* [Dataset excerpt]
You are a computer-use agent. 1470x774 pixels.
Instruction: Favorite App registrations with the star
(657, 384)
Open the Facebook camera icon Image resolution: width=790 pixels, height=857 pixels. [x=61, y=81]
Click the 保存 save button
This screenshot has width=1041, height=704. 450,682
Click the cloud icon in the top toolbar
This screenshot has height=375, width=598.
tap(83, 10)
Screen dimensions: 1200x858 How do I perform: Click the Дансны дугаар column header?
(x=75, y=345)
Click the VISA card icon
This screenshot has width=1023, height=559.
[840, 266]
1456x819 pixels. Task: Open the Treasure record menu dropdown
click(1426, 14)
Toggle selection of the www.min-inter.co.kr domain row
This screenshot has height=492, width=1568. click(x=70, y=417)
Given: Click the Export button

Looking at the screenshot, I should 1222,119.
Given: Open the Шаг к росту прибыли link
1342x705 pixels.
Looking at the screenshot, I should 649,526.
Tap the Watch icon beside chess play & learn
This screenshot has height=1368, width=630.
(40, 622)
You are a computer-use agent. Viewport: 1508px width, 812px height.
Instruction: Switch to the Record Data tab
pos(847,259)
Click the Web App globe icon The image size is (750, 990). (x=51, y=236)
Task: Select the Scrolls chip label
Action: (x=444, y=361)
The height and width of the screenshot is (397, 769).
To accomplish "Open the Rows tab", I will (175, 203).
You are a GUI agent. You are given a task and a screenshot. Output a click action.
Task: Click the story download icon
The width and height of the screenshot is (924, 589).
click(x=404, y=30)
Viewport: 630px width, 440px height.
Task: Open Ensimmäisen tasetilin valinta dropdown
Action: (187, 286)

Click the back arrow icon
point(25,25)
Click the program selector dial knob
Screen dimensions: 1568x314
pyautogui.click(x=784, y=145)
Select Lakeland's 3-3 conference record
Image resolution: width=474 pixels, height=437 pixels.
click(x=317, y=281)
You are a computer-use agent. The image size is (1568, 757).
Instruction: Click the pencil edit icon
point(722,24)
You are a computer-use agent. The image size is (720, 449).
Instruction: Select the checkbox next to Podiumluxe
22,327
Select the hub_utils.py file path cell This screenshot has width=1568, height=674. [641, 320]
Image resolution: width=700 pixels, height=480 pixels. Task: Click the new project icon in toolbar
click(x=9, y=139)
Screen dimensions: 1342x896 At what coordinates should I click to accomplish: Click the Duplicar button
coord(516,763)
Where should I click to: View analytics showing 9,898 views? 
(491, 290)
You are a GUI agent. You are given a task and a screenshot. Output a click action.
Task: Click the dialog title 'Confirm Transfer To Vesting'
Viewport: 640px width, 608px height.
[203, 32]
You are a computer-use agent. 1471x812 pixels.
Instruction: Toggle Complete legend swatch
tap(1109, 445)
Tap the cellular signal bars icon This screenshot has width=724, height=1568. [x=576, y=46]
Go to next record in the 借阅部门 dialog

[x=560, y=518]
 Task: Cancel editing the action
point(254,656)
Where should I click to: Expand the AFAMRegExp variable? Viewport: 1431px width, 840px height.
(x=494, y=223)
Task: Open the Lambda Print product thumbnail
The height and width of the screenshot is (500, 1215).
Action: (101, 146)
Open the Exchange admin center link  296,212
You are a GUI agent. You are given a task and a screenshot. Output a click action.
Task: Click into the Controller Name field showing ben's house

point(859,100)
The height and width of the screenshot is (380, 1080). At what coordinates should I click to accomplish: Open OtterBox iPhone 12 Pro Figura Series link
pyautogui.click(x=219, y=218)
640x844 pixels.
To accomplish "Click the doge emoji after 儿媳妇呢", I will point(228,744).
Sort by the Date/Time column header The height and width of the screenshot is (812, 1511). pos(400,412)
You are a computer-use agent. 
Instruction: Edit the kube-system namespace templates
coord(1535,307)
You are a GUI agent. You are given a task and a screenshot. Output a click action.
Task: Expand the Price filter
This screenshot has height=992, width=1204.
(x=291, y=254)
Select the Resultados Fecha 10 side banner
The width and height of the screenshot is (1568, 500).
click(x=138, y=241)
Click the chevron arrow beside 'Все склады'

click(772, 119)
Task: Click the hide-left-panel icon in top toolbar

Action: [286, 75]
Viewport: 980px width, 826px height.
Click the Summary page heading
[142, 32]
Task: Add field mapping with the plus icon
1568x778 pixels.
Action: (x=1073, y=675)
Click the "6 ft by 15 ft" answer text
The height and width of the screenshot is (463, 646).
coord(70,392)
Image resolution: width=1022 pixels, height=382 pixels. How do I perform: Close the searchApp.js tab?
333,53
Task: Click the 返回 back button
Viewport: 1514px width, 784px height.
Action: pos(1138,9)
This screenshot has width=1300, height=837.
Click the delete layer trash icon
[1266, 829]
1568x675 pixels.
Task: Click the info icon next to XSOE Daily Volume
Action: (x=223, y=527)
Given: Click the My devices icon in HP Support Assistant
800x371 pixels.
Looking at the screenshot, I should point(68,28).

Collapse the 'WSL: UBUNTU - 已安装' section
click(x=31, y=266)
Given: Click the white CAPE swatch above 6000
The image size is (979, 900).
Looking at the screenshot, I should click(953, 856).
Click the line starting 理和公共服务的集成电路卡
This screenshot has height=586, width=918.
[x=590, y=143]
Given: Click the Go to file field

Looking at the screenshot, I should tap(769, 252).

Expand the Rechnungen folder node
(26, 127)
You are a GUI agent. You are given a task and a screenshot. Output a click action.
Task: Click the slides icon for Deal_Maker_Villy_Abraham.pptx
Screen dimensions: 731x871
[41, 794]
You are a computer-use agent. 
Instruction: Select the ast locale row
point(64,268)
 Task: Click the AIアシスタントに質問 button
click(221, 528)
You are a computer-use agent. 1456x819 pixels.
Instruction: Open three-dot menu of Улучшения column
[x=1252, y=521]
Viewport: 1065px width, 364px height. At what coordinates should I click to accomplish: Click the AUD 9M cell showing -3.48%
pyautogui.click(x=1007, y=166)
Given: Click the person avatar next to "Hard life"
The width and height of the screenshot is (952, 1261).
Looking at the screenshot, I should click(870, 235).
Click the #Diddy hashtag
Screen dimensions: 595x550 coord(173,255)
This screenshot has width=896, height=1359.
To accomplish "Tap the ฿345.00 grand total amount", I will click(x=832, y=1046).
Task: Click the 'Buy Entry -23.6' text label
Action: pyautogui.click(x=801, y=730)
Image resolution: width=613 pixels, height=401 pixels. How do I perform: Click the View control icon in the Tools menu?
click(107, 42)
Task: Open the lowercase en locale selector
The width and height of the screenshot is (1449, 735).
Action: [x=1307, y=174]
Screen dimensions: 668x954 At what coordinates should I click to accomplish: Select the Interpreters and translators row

* [Requirement]
Print the stretch from the line containing "Viewport: 1065px width, 364px" through the line containing "Screen dimensions: 595x550 coord(173,255)", exactly as it appears above.

* [Answer to the problem]
Viewport: 1065px width, 364px height. At what coordinates should I click to accomplish: Click the AUD 9M cell showing -3.48%
pyautogui.click(x=1007, y=166)
Given: Click the person avatar next to "Hard life"
The width and height of the screenshot is (952, 1261).
Looking at the screenshot, I should click(870, 235).
Click the #Diddy hashtag
Screen dimensions: 595x550 coord(173,255)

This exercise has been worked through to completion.